__Required action__
Check each line below for the word "Review", and copy those that have it.
+===+
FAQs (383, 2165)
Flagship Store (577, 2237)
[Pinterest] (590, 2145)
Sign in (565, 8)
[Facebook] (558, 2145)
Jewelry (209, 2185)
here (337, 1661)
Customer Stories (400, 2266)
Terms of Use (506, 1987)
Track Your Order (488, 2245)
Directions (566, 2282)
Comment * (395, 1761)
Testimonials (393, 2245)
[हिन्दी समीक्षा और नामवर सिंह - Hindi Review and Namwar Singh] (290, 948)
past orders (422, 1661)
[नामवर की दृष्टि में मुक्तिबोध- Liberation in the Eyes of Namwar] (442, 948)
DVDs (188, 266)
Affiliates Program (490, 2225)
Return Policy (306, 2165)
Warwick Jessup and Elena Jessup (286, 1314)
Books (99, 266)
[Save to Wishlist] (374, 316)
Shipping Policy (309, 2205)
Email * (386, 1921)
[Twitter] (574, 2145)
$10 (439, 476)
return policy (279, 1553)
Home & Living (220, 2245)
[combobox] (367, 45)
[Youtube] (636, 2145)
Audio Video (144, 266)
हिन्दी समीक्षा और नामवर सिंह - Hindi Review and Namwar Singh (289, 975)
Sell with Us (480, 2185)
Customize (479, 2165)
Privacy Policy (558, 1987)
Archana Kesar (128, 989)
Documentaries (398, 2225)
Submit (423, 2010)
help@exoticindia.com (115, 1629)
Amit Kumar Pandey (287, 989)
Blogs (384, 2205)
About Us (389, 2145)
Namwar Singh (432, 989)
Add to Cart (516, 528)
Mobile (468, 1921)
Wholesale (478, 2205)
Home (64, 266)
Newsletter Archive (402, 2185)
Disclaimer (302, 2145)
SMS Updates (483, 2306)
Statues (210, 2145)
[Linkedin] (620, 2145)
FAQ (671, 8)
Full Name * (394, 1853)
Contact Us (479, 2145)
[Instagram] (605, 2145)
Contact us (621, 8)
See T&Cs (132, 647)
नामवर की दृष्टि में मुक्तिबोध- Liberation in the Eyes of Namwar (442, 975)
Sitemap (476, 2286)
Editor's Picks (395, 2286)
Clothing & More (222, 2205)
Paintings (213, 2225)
+===+
__Answer to the problem__
[हिन्दी समीक्षा और नामवर सिंह - Hindi Review and Namwar Singh] (290, 948)
हिन्दी समीक्षा और नामवर सिंह - Hindi Review and Namwar Singh (289, 975)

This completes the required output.